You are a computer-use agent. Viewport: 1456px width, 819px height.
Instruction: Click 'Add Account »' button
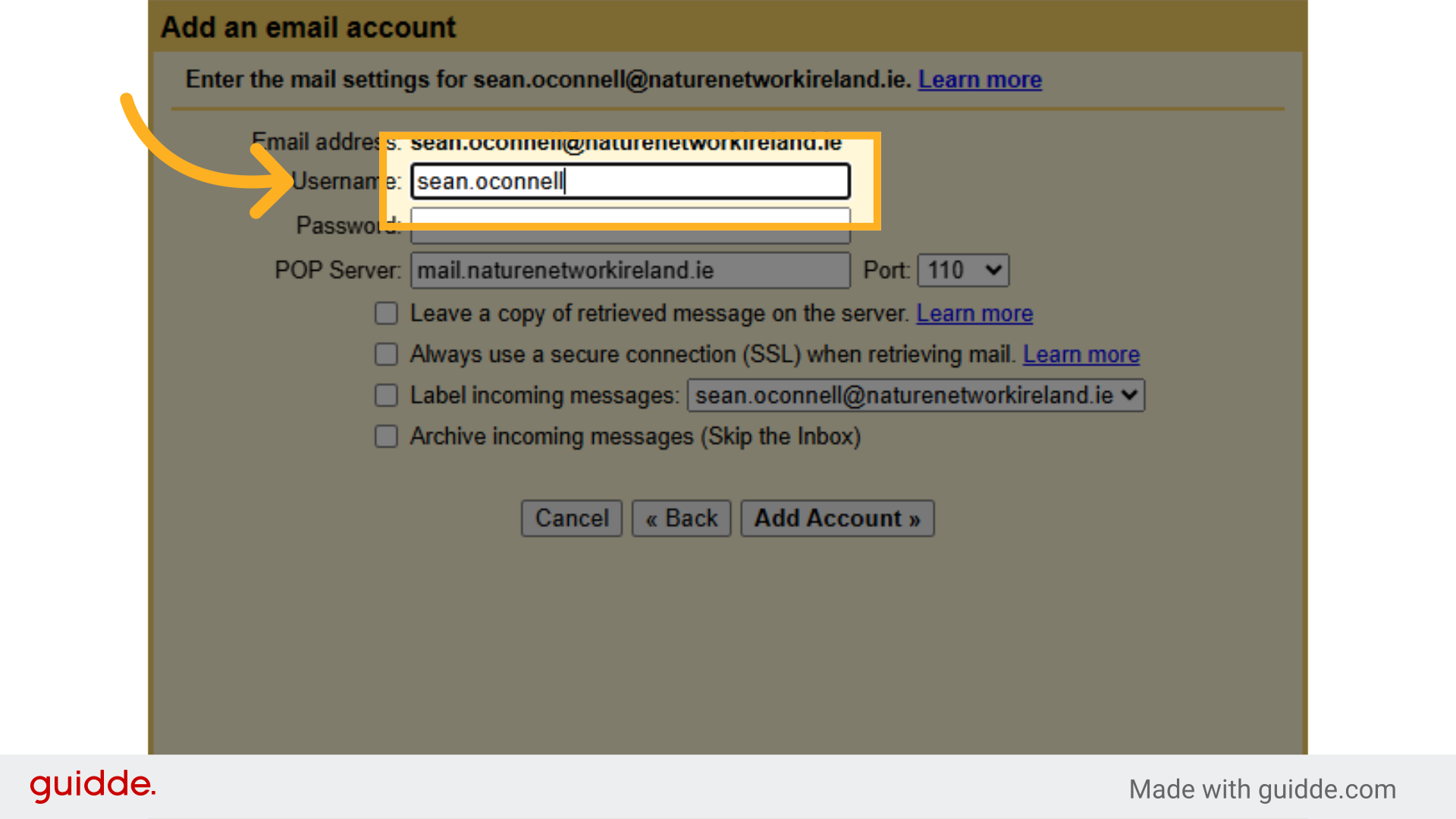(837, 518)
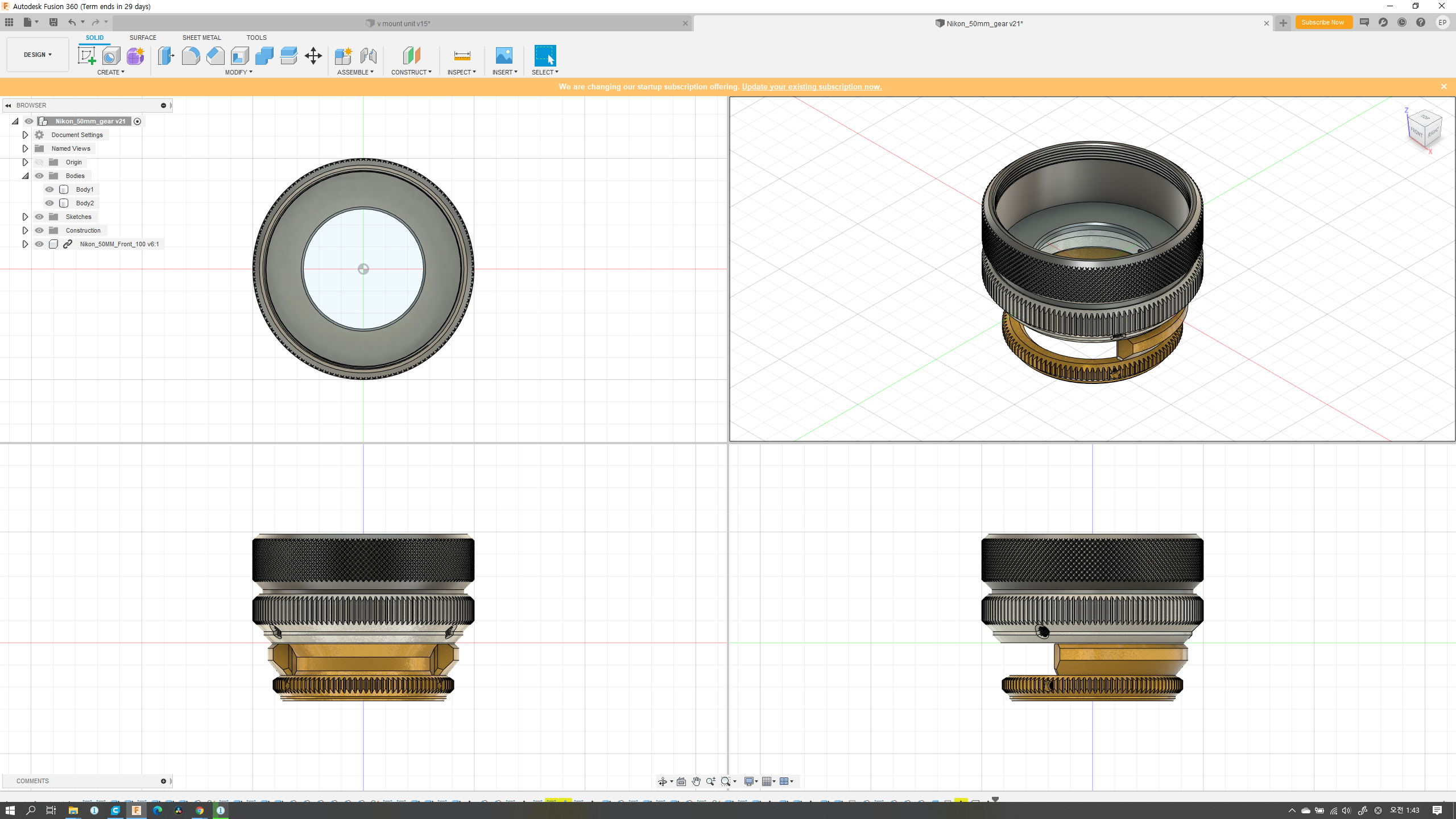Click the Move/Copy tool icon
The height and width of the screenshot is (819, 1456).
pos(313,56)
+ + +
Exercise goal
Set down the full listing above with its wording unchanged. Leave out its images.

Expected answer
You are a computer-use agent. Viewport: 1456px width, 819px height.
Instruction: Click 'Add Account »' button
(837, 518)
Click the Move/Copy tool icon
The height and width of the screenshot is (819, 1456).
pos(313,56)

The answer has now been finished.